**WHAT YOU WILL DO:** Find each line in the material that contains the string "Screen" and copy those lines out. Treat the match as case-sensitive.

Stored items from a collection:

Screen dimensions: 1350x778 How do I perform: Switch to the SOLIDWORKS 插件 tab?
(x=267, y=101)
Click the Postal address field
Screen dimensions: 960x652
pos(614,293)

**TASK OUTPUT:**
Screen dimensions: 1350x778 How do I perform: Switch to the SOLIDWORKS 插件 tab?
Screen dimensions: 960x652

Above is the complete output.